Dobló un recodo y siguió avanzando por otro oscuro pasillo. Iba comprobando los pomos de las puertas por las que pasaba, y encontró una abierta.

Si él estaba en ese cuarto, la habría oído, por el clic del picaporte más que por las pisadas, así que lo mejor sería entrar lo más rápidamente posible. Empujó la puerta, que se abría hacia adentro, y alumbró con la linterna, lista para saltar hacia su izquierda si veía un arma que apuntara hacia ella (recordaba que los tiradores diestros tienden a desviar el arma hacia la izquierda en el caos de un tiroteo, lo cual envía la bala hacia la derecha del blanco).

Con las rodillas artríticas gritando por la postura que mantenía, ligeramente acuclillada, Sachs recorrió el cuarto con el rayo de luz halógena. Unas cuantas cajas y archivadores. Nada más. Pero, según se volvía para marcharse, recordó que él se había escondido empleando simplemente un trapo negro. Volvió a mirar el cuarto con más detenimiento, explorando con la linterna.

Conforme lo hacía, sintió que le tocaban en el cuello.

Un grito ahogado y se dio la vuelta de inmediato, con el arma bien alta, apuntando al centro de la telaraña llena de polvo que le había acariciado la piel.

De vuelta al pasillo.

Más puertas cerradas.
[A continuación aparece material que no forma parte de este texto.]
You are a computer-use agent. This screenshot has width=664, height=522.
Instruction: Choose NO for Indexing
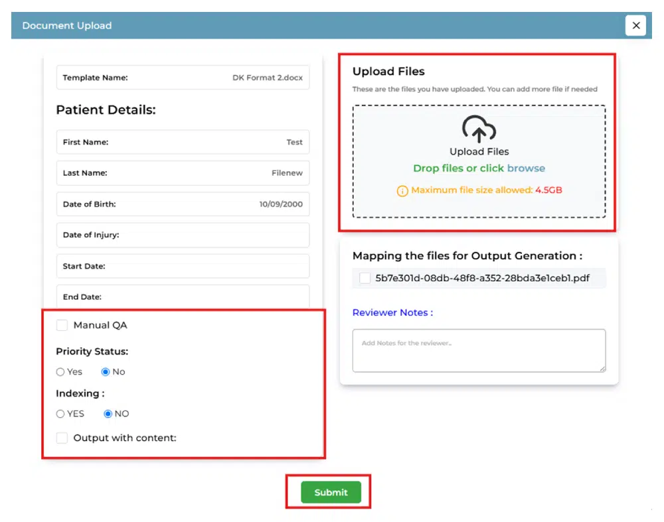(x=108, y=414)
Más callejones sin salida.

Pasos que se acercaban. Se cruzó con un hombre calvo, de unos sesenta años, vestido con el uniforme de guardia y con su correspondiente tarjeta de identificación. La saludó con un gesto al pasar. Era más alto que Weir, así que le dejó pasar, apenas devolviéndole la mirada.

Pero acto seguido pensó que debería de haber algún modo de que un transformista cambiara de estatura.
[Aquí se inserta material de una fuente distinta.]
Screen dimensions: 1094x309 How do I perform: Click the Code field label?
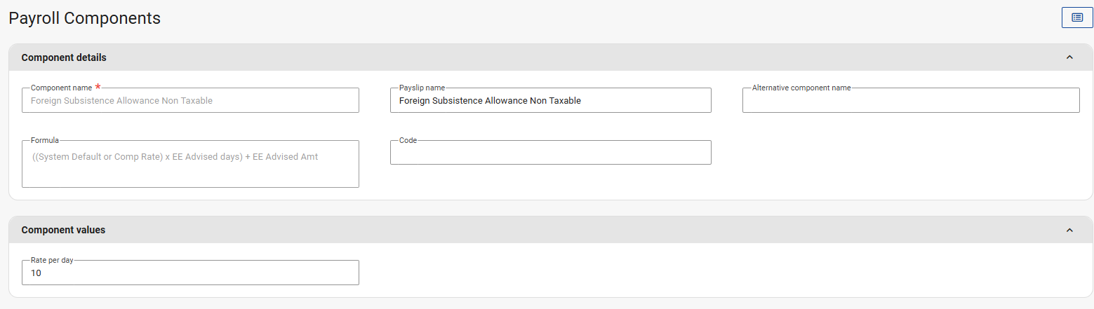pyautogui.click(x=408, y=141)
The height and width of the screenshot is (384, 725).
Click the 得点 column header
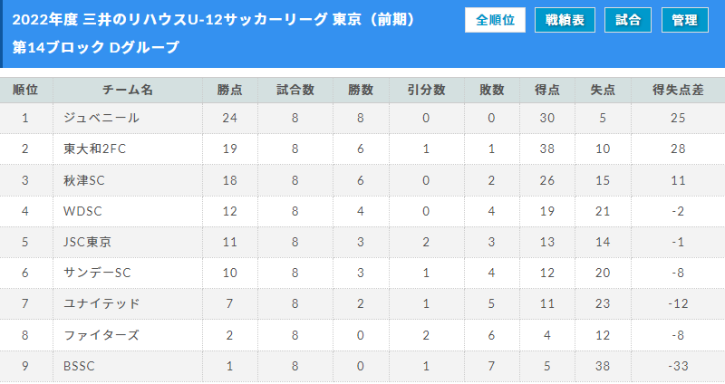point(547,90)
Se volvió con toda rapidez.

El hombre ya no estaba; sólo vio el pasillo vacío. O un pasillo en apariencia vacío. Recordó de nuevo la seda bajo la que se había escondido El Prestidigitador para matar a Svetlana Rasnikov, el espejo para matar a Tony Calvert. Con el cuerpo hecho un nudo por la tensión, desenfundó el arma y se dirigió hacia donde el guardia -el guardia en apariencia- había desaparecido.